Según Infantino, Zar de la FIFA, “el mejor Mundial de la historia” (Cruyff se vuelve a morir, ahora de risa) ha servido para lavar en el mundo “el rostro de Rusia”. Si quería referirse a Putin, legítimo líder popular en la mortal acepción de lo popular como zombis mediatizados por el clientelismo, la religión y el mercado, ha dado en el clavo. Este no fue el Mundial más feo de la historia, sólo uno de ellos. Entretenido y al alcance de los grandes públicos, se pareció a una serie de Netflix: mucho suspenso, desenlaces semi asombrosos, actores secundarios cabales, emociones a raudales y poca calidad artística.
Según esto, Bélgica y Croacia practicaron el mejor juego; pero Perú o Marruecos, eliminadas en primera ronda –con la injusticia propia inherente al fútbol–, podrían reclamar ese cetro.
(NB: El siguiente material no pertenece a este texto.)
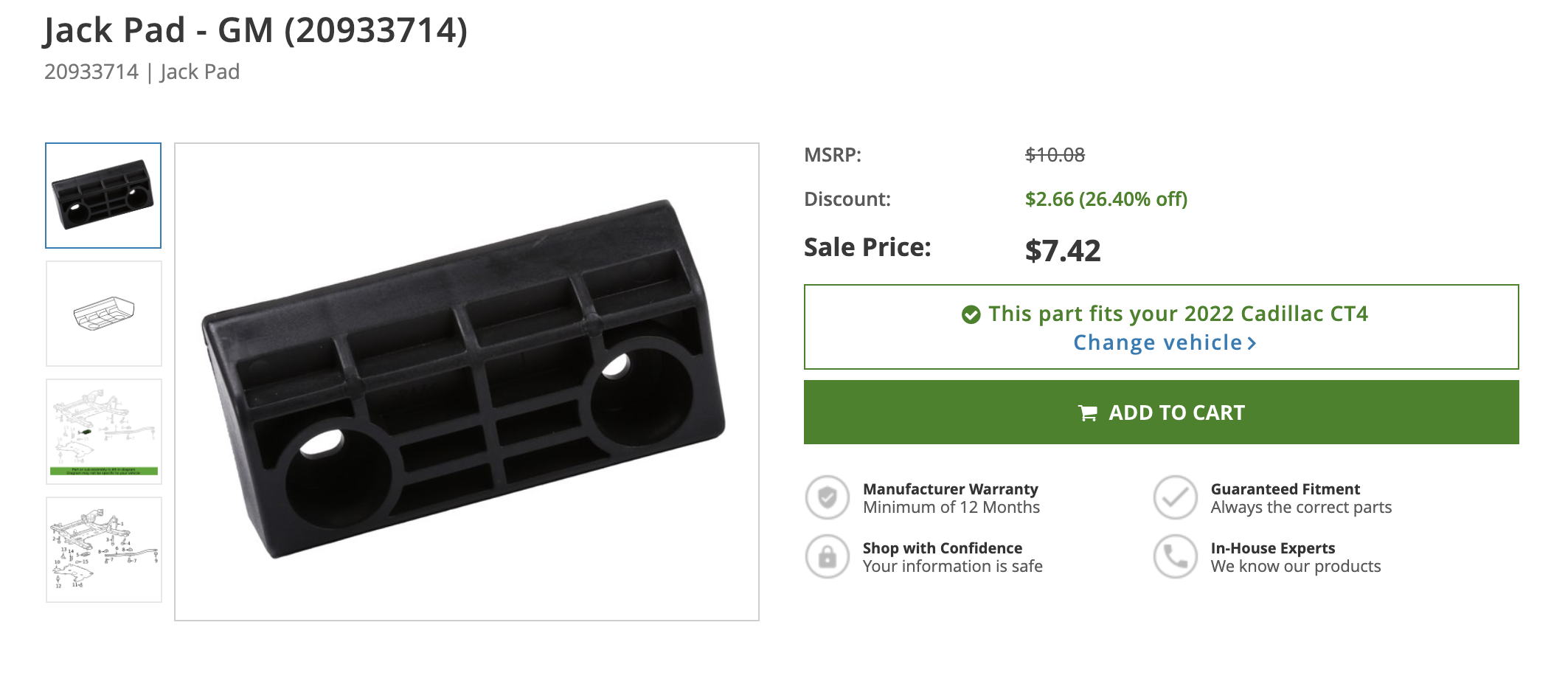Click the Guaranteed Fitment checkmark icon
Francia, la justa y tediosa campeona, reactualizó el método Bilardo/Mourinho/ Simeone: renuncia a la posesión y a los volantes de talento a favor de un medio campo físico y espera paciente al error del adversario para contraatacar con eficacia.
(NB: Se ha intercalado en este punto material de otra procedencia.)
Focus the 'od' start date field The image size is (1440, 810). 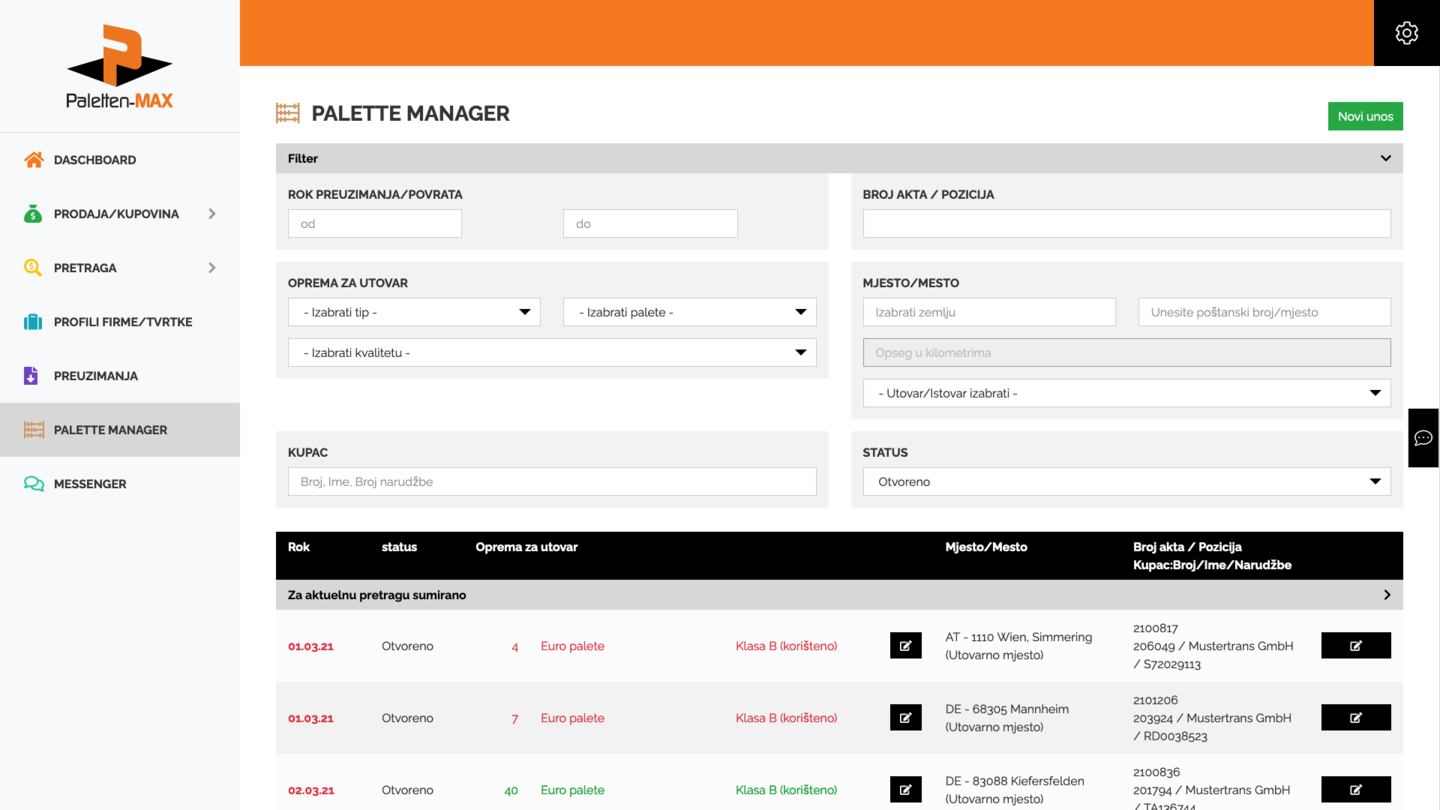(375, 224)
En el Mundial del VAR, para los conservadores: un dispositivo que amenaza con desnaturalizar al fútbol arrastrándolo a los impuros terrenos de la NBA o la NFL, se dio un pasito más en el recorte de distancias entre las potencias y la clase media y baja del fútbol, en gran medida gracias a un nuevo giro de tuerca de su artemarcialización: como el judo, la escuela de esta Francia fue convertir la energía del rival en su kryptonita.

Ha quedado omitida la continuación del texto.